• **Problem**:
The answer should consist of every record, reproduced exactly.

• **Dataset**:
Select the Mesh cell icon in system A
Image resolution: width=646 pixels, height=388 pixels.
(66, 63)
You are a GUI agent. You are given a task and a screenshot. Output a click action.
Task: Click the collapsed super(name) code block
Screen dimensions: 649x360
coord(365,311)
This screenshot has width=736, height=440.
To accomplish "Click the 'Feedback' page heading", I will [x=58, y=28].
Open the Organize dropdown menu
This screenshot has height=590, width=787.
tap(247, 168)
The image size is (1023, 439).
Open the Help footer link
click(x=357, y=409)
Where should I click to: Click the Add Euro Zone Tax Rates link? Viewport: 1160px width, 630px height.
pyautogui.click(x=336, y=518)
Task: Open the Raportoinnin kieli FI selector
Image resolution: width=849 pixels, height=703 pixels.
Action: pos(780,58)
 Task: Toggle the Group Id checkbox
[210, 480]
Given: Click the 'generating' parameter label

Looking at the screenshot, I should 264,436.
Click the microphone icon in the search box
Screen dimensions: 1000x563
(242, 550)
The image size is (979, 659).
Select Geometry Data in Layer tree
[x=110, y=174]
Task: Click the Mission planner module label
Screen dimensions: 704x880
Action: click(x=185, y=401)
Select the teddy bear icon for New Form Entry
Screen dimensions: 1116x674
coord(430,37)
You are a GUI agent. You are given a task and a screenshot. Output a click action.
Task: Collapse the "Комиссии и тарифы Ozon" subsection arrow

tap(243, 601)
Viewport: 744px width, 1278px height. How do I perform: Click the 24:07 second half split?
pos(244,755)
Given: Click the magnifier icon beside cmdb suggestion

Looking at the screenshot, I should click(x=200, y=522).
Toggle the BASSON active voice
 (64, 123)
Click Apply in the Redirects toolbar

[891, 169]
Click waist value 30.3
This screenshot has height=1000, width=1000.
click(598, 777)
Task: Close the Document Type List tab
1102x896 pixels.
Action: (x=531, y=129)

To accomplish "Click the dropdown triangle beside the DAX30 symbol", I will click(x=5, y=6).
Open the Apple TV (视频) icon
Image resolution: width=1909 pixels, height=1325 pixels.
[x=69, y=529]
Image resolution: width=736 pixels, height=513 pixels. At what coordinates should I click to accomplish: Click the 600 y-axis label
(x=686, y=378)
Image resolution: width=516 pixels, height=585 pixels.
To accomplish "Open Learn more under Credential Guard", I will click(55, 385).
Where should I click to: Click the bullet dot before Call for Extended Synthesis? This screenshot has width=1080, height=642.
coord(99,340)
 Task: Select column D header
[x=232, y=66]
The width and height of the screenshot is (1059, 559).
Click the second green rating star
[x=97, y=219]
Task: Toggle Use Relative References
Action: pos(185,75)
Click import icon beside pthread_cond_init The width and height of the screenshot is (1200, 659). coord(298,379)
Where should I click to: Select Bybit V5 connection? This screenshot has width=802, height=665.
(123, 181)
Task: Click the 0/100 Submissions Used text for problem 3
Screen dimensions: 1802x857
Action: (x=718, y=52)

• **Problem solution**:
Select the Mesh cell icon in system A
Image resolution: width=646 pixels, height=388 pixels.
(66, 63)
You are a GUI agent. You are given a task and a screenshot. Output a click action.
Task: Click the collapsed super(name) code block
Screen dimensions: 649x360
coord(365,311)
This screenshot has width=736, height=440.
To accomplish "Click the 'Feedback' page heading", I will [x=58, y=28].
Open the Organize dropdown menu
This screenshot has height=590, width=787.
tap(247, 168)
The image size is (1023, 439).
Open the Help footer link
click(x=357, y=409)
Where should I click to: Click the Add Euro Zone Tax Rates link? Viewport: 1160px width, 630px height.
pyautogui.click(x=336, y=518)
Task: Open the Raportoinnin kieli FI selector
Image resolution: width=849 pixels, height=703 pixels.
Action: pos(780,58)
 Task: Toggle the Group Id checkbox
[210, 480]
Given: Click the 'generating' parameter label

Looking at the screenshot, I should 264,436.
Click the microphone icon in the search box
Screen dimensions: 1000x563
(242, 550)
The image size is (979, 659).
Select Geometry Data in Layer tree
[x=110, y=174]
Task: Click the Mission planner module label
Screen dimensions: 704x880
Action: click(x=185, y=401)
Select the teddy bear icon for New Form Entry
Screen dimensions: 1116x674
coord(430,37)
You are a GUI agent. You are given a task and a screenshot. Output a click action.
Task: Collapse the "Комиссии и тарифы Ozon" subsection arrow

tap(243, 601)
Viewport: 744px width, 1278px height. How do I perform: Click the 24:07 second half split?
pos(244,755)
Given: Click the magnifier icon beside cmdb suggestion

Looking at the screenshot, I should click(x=200, y=522).
Toggle the BASSON active voice
 (64, 123)
Click Apply in the Redirects toolbar

[891, 169]
Click waist value 30.3
This screenshot has height=1000, width=1000.
click(598, 777)
Task: Close the Document Type List tab
1102x896 pixels.
Action: (x=531, y=129)

To accomplish "Click the dropdown triangle beside the DAX30 symbol", I will click(x=5, y=6).
Open the Apple TV (视频) icon
Image resolution: width=1909 pixels, height=1325 pixels.
[x=69, y=529]
Image resolution: width=736 pixels, height=513 pixels. At what coordinates should I click to accomplish: Click the 600 y-axis label
(x=686, y=378)
Image resolution: width=516 pixels, height=585 pixels.
To accomplish "Open Learn more under Credential Guard", I will click(55, 385).
Where should I click to: Click the bullet dot before Call for Extended Synthesis? This screenshot has width=1080, height=642.
coord(99,340)
 Task: Select column D header
[x=232, y=66]
The width and height of the screenshot is (1059, 559).
Click the second green rating star
[x=97, y=219]
Task: Toggle Use Relative References
Action: pos(185,75)
Click import icon beside pthread_cond_init The width and height of the screenshot is (1200, 659). coord(298,379)
Where should I click to: Select Bybit V5 connection? This screenshot has width=802, height=665.
(123, 181)
Task: Click the 0/100 Submissions Used text for problem 3
Screen dimensions: 1802x857
Action: (x=718, y=52)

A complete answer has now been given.